Где-то рядом раздалось характерное «пам-м-м» минометного выстрела. Хесус нажал на тормоз и резко сдал во двор задним ходом; бампер уткнулся в пыльный ствол пальмы.
– Все, дальше пешком. – Голос у Хесуса был сухой, надтреснутый, точно у него горло перехватило от волнения, но Ханна знала: вывести Хесуса из себя было ой как непросто.
Она согласно кивнула, надевая тяжелую каску. Он вышел первым, внимательно оглядел двор, мусор и обломки камня на земле, подхватил кофр с аппаратурой и лишь потом подал знак: можно.
– Миротворцы прибудут позже, как всегда, когда все успокоится, – говорил он на ходу. – Но сначала они будут бить по огневым точкам. Эта минометная батарея – слышишь? – совсем рядом. Ее накроют в первую очередь. Их ракеты часто ошибаются. Беспилотники часто принимают машины за броневики.

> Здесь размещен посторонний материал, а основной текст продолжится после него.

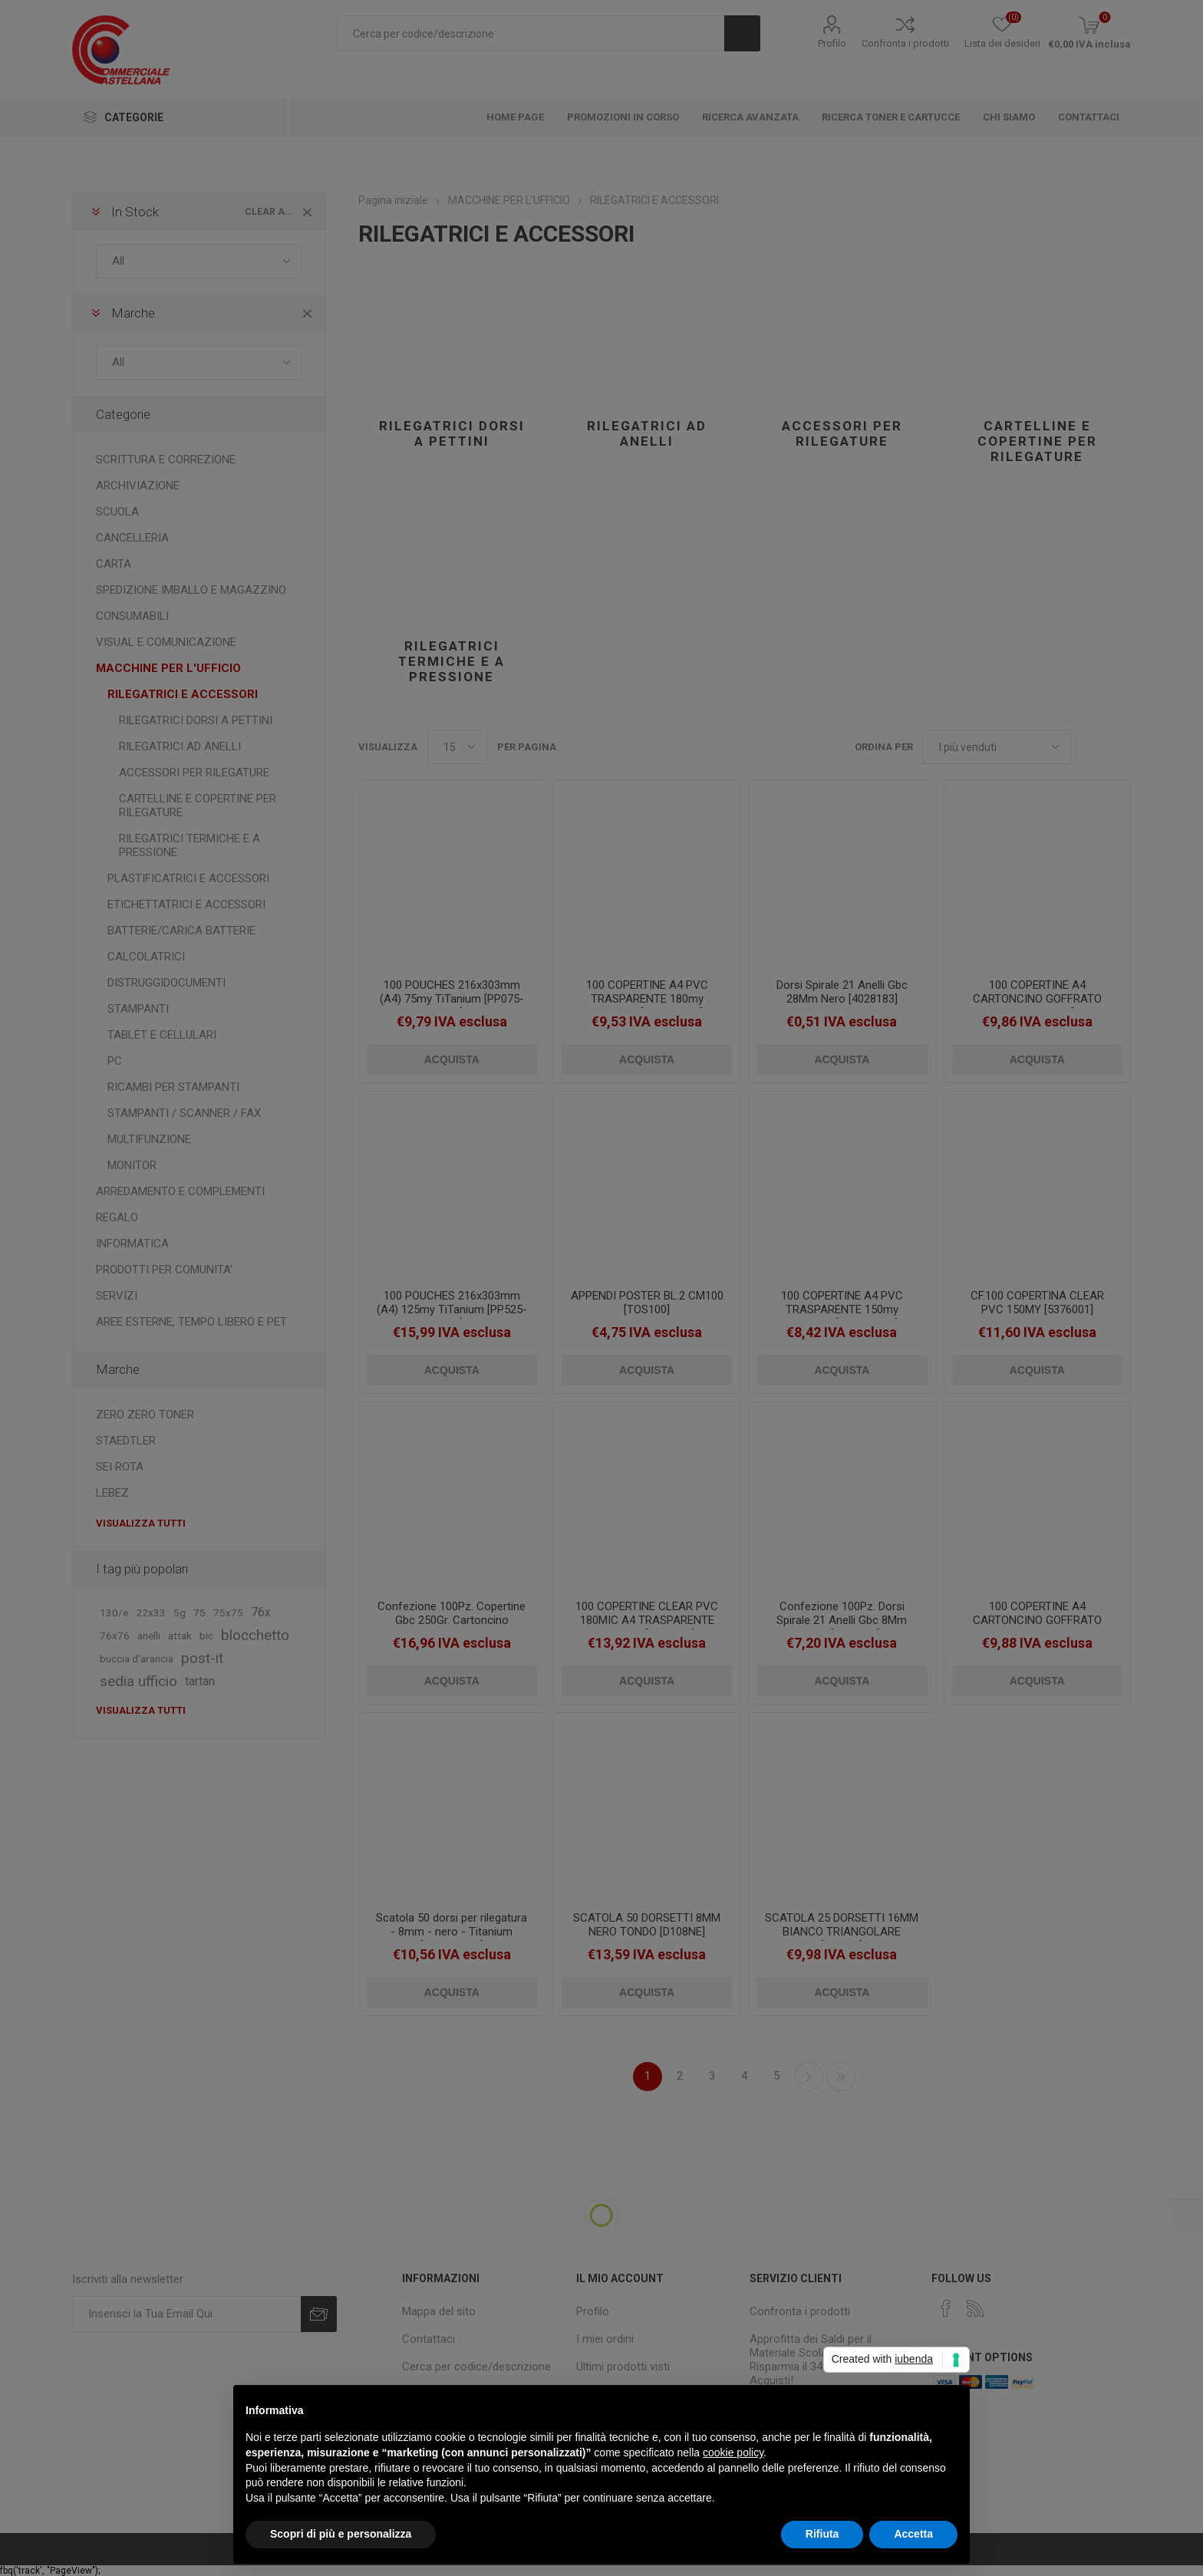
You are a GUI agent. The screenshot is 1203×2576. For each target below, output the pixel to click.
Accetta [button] (913, 2534)
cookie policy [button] (733, 2452)
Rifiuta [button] (822, 2534)
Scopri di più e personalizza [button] (340, 2534)
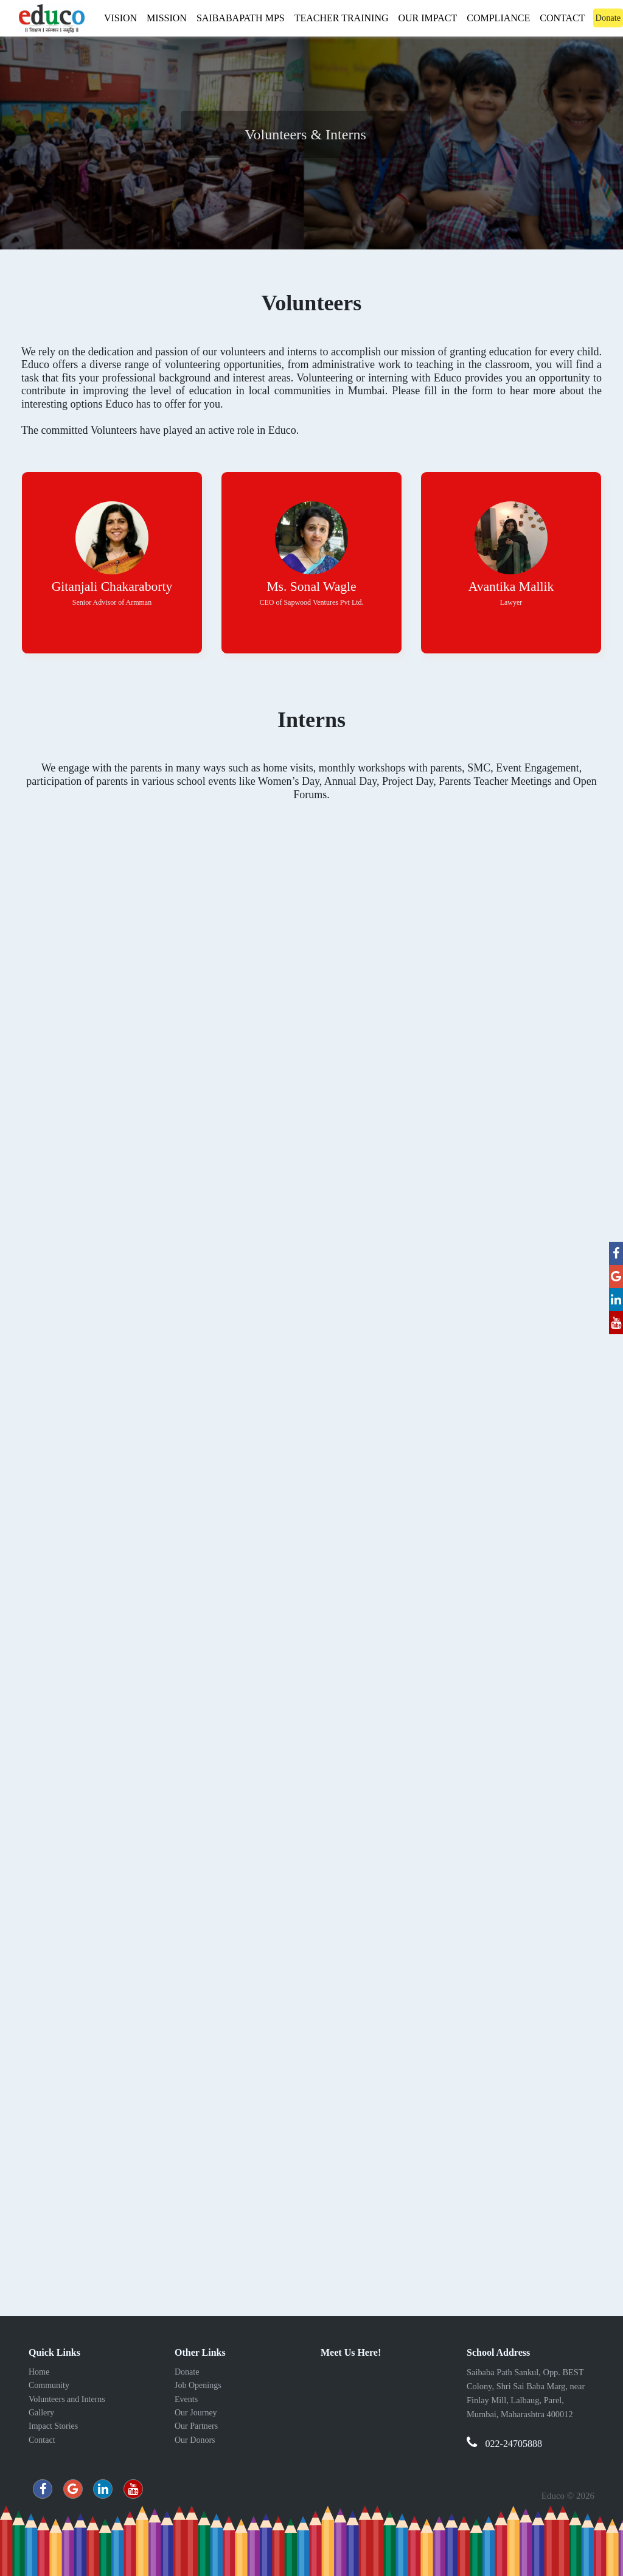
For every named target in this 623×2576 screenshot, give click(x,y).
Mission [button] (167, 18)
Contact (42, 2440)
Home (39, 2371)
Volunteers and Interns (67, 2399)
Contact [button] (562, 18)
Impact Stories (53, 2426)
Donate (187, 2371)
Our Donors (195, 2440)
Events (186, 2399)
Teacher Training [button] (341, 18)
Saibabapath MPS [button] (241, 18)
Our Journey (196, 2412)
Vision (123, 16)
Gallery (41, 2412)
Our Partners (196, 2426)
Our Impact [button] (428, 18)
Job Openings (198, 2385)
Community (49, 2385)
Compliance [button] (498, 18)
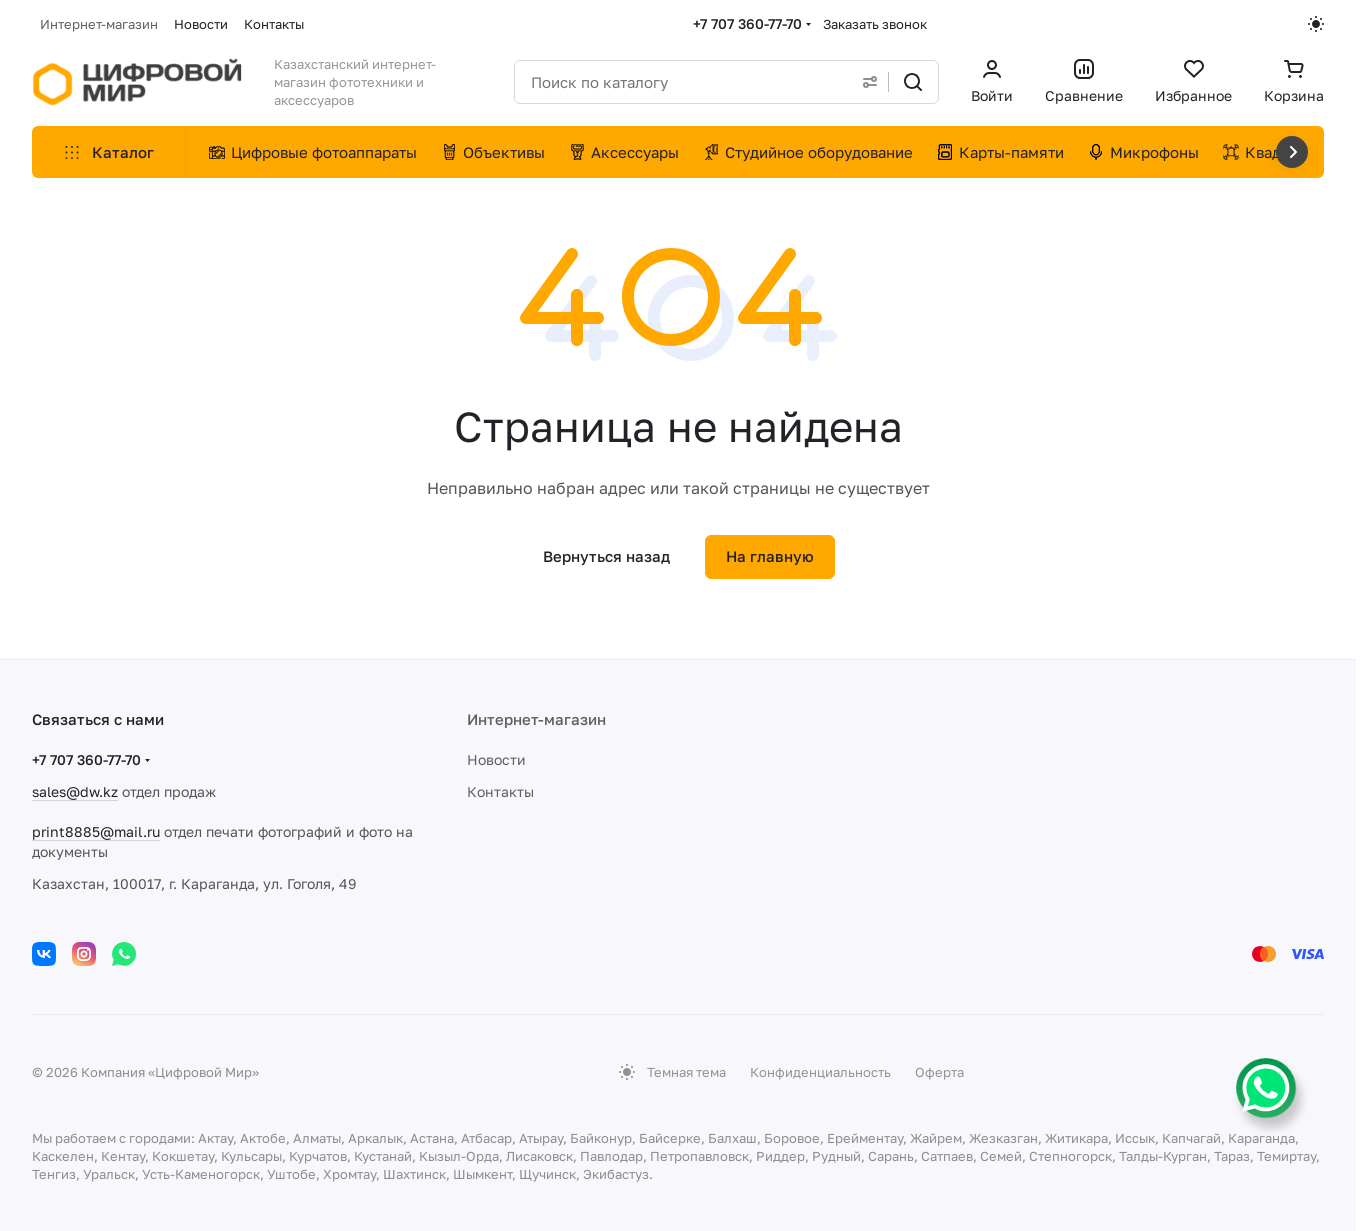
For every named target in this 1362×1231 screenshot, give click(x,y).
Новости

Она не смотрела на оператора, она привычно обшаривала землю глазами перед тем, как поставить ногу.
– Хесус, что ты несешь? Откуда у боевиков броневики?
– А я знаю? На прошлой неделе «Скорпио» расстрелял такси – попало в район перестрелки.
– Это боевики его расстреляли, Хесус.
– Ханна, смотри под ноги! – Хесус не любил, когда его высказывания подвергали сомнению. Беспилотники были его слабостью, он обожал снимать их; при каждом удобном случае старался ухватить их в кадр, порой в ущерб основному сюжету. Он вбил себе в голову, что когда-нибудь снимет самолет в миг атаки, в миг, когда из-под крыльев вырываются ракеты. Это были бы уникальные кадры – штурмовики Альянса летали с бешеной скоростью, держась над самыми крышами, за ними невозможно уследить даже автоматическими камерами, а уж заснять момент открытия огня – и подавно. Но Хесус был уверен, что ему это удастся, рано или поздно. Ему не давали покоя лавры оператора земной CNN, снявшего ольденбуржский танк за мгновение до того, как тот выпустил снаряд и от самого оператора не осталось ничего – только чудом уцелевшая камера, отброшенная взрывом далеко в сторону. Хесус любил приводить те кадры в пример: шевеление бездонного жерла пушки, вспышка – и темнота.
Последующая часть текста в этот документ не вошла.